Increasing this problem is the reader's prospect of how an epic poem works. The hero is the attribute mainly aimed at drawing reader's attention, and Milton positioned his Satan right in front of his readers and straight in their imaginations.
Although he follows it closely, Milton changes the epic custom on its head in one respect: he initiated Satan himself, the old enemy, the hero, or at least candidate for hero, of his poem: his is the main point of view from which we experience the action, at least at the beginning.
With the command of Milton's portrayal, Satan is perhaps the hero of his epic poem and that seems to be Milton's intent. However it is near to the point of calling call him a travesty of the epic hero, as most reputable critics have done for over a century, but if so, one should be keen to avoid withholding the appropriate measure of appreciation that would accrue an epic hero attaining the kinds of exploits Satan does.
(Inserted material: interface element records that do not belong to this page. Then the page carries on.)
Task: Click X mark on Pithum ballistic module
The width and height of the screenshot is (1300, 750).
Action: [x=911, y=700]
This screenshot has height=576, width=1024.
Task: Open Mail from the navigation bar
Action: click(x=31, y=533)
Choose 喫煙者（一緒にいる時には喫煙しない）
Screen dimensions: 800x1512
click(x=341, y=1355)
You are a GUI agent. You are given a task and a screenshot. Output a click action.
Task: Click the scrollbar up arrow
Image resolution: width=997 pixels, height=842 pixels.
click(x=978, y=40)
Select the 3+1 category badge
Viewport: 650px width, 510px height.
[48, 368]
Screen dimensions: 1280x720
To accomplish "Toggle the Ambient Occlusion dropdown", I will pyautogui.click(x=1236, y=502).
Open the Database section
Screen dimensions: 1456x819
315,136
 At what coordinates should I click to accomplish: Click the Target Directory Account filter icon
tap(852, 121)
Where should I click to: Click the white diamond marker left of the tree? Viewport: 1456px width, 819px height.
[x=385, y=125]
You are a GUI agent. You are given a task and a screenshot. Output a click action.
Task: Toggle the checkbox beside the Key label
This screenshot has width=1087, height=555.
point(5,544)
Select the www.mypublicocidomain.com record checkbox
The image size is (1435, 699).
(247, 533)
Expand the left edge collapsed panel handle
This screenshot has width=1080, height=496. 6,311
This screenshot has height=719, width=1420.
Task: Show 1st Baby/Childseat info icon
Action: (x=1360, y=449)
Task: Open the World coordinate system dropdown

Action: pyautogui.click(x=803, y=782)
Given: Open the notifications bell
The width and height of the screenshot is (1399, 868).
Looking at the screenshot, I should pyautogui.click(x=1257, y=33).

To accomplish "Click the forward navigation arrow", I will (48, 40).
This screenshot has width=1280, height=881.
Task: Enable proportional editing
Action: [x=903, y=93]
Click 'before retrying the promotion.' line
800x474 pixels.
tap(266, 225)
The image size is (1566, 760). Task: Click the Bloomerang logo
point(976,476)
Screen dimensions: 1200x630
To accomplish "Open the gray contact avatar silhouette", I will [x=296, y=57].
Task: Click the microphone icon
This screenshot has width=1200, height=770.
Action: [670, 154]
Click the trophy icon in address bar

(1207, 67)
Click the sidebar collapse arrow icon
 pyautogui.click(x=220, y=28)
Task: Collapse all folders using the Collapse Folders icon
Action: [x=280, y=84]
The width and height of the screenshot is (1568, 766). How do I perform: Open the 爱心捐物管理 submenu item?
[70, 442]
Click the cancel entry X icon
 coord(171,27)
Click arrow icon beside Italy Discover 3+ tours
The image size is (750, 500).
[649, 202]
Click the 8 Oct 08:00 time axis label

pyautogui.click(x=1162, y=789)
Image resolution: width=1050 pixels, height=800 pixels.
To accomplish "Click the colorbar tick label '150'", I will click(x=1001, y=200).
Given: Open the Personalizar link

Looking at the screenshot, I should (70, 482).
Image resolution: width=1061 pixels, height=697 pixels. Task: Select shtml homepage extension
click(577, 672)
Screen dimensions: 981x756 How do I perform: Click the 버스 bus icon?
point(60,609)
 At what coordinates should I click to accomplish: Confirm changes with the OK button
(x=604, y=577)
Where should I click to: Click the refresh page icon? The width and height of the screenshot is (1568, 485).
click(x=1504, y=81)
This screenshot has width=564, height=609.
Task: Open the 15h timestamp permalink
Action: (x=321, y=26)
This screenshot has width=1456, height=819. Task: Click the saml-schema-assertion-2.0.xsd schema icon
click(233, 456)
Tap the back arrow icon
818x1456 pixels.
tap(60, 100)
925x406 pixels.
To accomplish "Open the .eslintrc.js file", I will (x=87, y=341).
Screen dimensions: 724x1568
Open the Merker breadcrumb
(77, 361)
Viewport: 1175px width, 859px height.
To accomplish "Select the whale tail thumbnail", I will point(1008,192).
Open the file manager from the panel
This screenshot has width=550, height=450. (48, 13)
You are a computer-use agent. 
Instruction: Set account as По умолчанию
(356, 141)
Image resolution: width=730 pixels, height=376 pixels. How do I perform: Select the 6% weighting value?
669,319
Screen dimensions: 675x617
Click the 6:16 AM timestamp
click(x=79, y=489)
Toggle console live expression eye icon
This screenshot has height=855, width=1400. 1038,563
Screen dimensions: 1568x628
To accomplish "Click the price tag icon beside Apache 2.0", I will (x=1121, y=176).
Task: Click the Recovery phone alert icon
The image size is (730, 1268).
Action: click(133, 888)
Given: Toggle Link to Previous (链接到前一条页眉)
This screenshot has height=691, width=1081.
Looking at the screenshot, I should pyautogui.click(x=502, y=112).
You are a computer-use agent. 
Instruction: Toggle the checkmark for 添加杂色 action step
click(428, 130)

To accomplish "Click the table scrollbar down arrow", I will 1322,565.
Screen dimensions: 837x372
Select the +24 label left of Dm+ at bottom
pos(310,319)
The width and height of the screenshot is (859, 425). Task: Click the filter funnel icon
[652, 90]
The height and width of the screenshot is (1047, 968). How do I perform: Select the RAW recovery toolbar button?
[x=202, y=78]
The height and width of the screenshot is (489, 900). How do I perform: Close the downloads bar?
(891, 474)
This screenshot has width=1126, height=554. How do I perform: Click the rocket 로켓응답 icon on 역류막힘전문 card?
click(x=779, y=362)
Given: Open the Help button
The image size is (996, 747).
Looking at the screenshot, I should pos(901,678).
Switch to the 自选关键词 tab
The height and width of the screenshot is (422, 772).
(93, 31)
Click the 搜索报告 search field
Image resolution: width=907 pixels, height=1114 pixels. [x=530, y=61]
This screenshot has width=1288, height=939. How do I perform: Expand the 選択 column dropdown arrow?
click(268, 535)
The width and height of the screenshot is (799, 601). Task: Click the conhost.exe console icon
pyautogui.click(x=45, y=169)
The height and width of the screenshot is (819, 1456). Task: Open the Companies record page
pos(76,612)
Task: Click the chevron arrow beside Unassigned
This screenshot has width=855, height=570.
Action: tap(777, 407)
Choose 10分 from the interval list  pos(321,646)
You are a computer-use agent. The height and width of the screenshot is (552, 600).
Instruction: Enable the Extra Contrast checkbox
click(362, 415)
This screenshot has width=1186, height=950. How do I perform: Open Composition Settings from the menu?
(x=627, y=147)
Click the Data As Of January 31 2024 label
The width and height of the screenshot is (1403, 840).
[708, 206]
Milton wrote Paradise Lost as a reversed epic or anti-epic. Throughout the poem he has perverted and changed the epic principles to fit them to his retelling of the Biblical description of Creation and the fall as given in book Genesis. The main aim of Milton is to give his own understanding and view to Christianity. The approach he employs depicts Satan be a hero or more accurately, the anti-hero. Like the idol gods, Milton made Satan as a catastrophic hero in order to devastate him. For all his magnificence, Satan undergoes the ultimate fatal flaw, at least Milton's approach of Christianity: his lack of ability to recognize both his sinful nature and to allow the forgiveness God makes readily available. Thus, Milton twists Satan into a metaphor for the decisive sinner; that is, the human being who follows his own will alone and obdurately ignores God's readily available offer of forgiveness and salvation. Milton explains such a person, to be repeating Satan's error and willfully and foolishly giving up God's promise to his creatures, the promise of eternal life in the heaven of the Creator's presence. According to Milton, such a person deserves Satan's destiny.
In conclusion we can generally agree that, the ultimate failure of the free will defense is due to the fact that God made everything that exists, and everything exists as it does just because God designed it so.
God with full understanding of the nature created all that exists, and knows the ultimate fate of all His creations. Even though sometimes we allow knowledge and choice within sentient beings and holds them responsible for their decisions, the decision to exist in the first place was never theirs. That decision comes from God alone, and free will is a doubtful point without it.